Wednesday, June 17, 2015

Activists aren’t pushing the “good abortion” stories says abortion activist who talks about “good abortions” a few days later.


This is too much.  On June 12th, the Washington Post published a self-defeating piece by Jill Filipovic which used the examples of a politician who lost by 26%, a movie that flopped despite inordinate pro-abortion support and another politician who was lost and was almost universally ridiculed for making abortion the center point of his campaign to argue how the new abortion advocates will end the stigma on abortion by being more forthright when talking about abortion. 

In her piece, Filipovic also mentioned how the new generation of abortion advocates aren’t going to focus solely on “good abortions” anymore (my emphasis).
While advocacy organizations have long used the horrors of dangerous pre-Roe abortions and particularly tragic stories of rape or severe fetal abnormalities to illustrate the need for abortion rights, younger women are pushing back on what they call the narrative of “the good abortion.” Instead, they’re talking about the whole range of their experiences, including the nearly 90 percent of elective abortions that occur during the first 12 weeks of pregnancy. Most women who terminate pregnancies aren’t facing life-threatening tragedies but rather more mundane ones: The most common reasons women give include not being financially ready, poor timing for a baby, issues with a partner and the need to care for the children they already have. Activists say playing down that reality — and the importance of abortion services for all women — contributes to the stigma that keeps abortion shameful and politically contentious.

Today (June 17th) that same abortion advocates writes in Cosmopolitan about abortion funds and uses a “good abortion” story to support how claim for how important they are. 
Last month, Alicia*, a 23-year-old who recently moved to Idaho, found out she was pregnant. The guy she was dating lived in another state, and at first she didn't tell him. Then when he came to visit to her, he got so drunk and violent the secret came out when she was pleading with him not to hit her. He accused her of lying, called her a series of derisive names, told her he didn't care what she did, and drove off. They haven't spoken since.


Notice the focus on the dire details in the woman's life. She recently moved to Idaho.  The father of the child is supposedly a violent drunk who called her names.  This is a "good abortion" designed to make you feel sorry for the woman. 
 
She then uses another one:
"I had a call from a gal in Boise, Idaho, probably five years ago," said Pencke, who lives in Seattle. "She was living in a one-room apartment with her 18-month-old son. I could hardly get her to talk at first. She just answered monosyllabically. She was pregnant? Yes. She wanted to be? No. She was married? Yes."
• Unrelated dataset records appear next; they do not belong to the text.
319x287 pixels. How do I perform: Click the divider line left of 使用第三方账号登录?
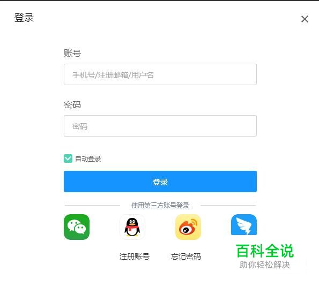pos(92,206)
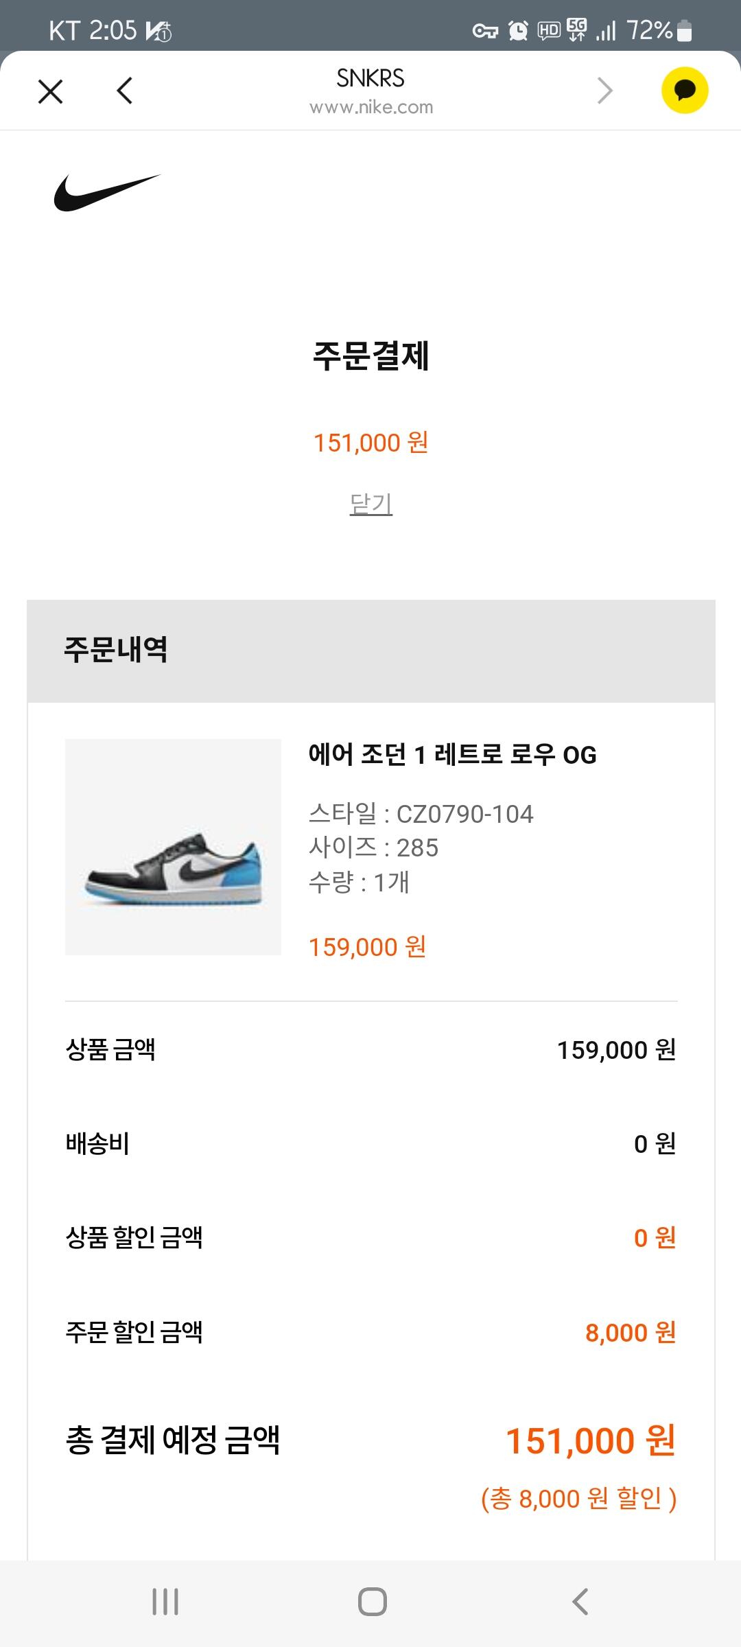
Task: Tap the battery status icon
Action: coord(684,31)
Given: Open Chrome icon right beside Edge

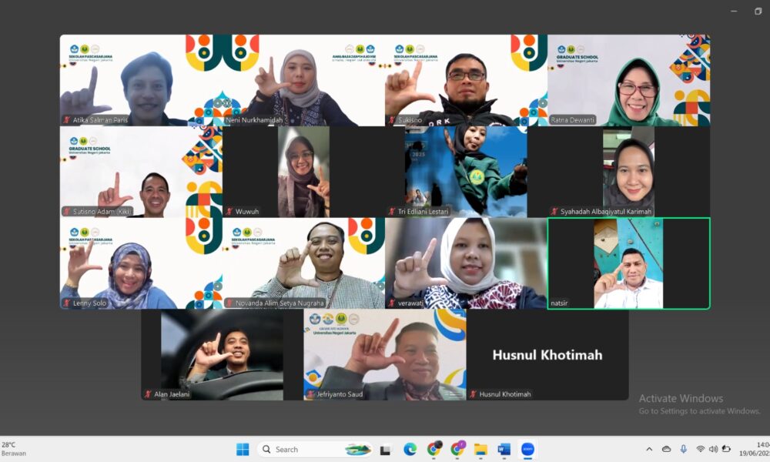Looking at the screenshot, I should (434, 449).
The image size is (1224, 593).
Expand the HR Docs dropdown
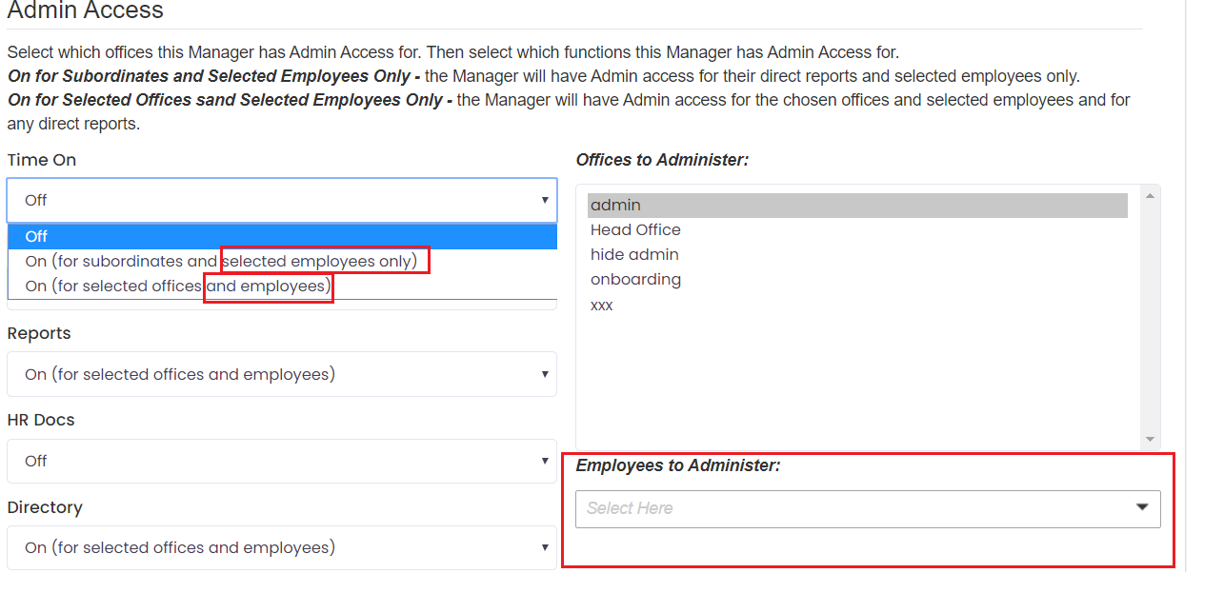coord(281,461)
The woman's husband had more or less abandoned her, taking a job as a long-haul trucker in Alaska, and periodically sending small amounts of money; he had gotten her pregnant when he came home for a weekend. She only had a little bit of food in her home. She was afraid to tell her husband she was pregnant because he might get upset and hit her.
Surprise, surprise.  The abortion advocate who bragged about the supposed pushing back against the "good abortion" narrative is pushing another "good abortion" narrative where the woman has been abandoned by her supposedly violent husband in a one-room apartment with little food.

The underlying message is that "she obviously needs an abortion" as oppose to the supposed new message about "the importance of abortion services for all women."
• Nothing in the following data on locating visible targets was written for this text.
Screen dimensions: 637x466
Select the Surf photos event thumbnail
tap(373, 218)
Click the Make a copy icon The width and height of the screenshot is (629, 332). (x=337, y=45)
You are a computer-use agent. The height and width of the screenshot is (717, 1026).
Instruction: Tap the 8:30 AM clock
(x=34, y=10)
Then there is this story which basically only a sociopath would use as an example of the great work of abortion funds.
"We had a 16-year-old undocumented young woman and her father contact us," Atwater said. "He is a single father, also undocumented, and living in Idaho. The daughter had just found out she was pregnant, and based on an estimate of her very irregular period, she thought she was 18 weeks. She scheduled an appointment with the closest provider who offered 18-week procedures, which was in Portland, so they packed up their stuff, got in the car, drove to five hours or so to Portland for the procedure, and got there and found out she was actually 25 weeks and not 18 weeks. So they had to drive to Seattle for an appointment the next day [to the only clinic in the area that would perform a procedure after 24.5 weeks] and they planned to sleep in their car. The ultimate price was $4,500."

CAIR, along with the National Abortion Federation and an Oregon-based abortion fund, were able to help them cover the cost.
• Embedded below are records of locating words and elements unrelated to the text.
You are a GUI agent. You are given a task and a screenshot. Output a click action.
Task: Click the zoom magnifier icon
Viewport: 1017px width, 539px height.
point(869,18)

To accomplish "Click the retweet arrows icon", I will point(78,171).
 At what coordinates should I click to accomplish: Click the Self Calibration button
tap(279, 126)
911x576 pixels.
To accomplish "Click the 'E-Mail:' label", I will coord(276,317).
Bragging about helping a girl electively abort a viable child. That is seriously deranged. 

Also, does anyone else wonder about the possibilities of this girl being the victim of incest?  Father involved in contacting the funds, young (who knows if she was actually 16 since she was undocumented), very far along in her pregnancy.  That possibility probably never crossed the mind of the abortion funds which doled out the money.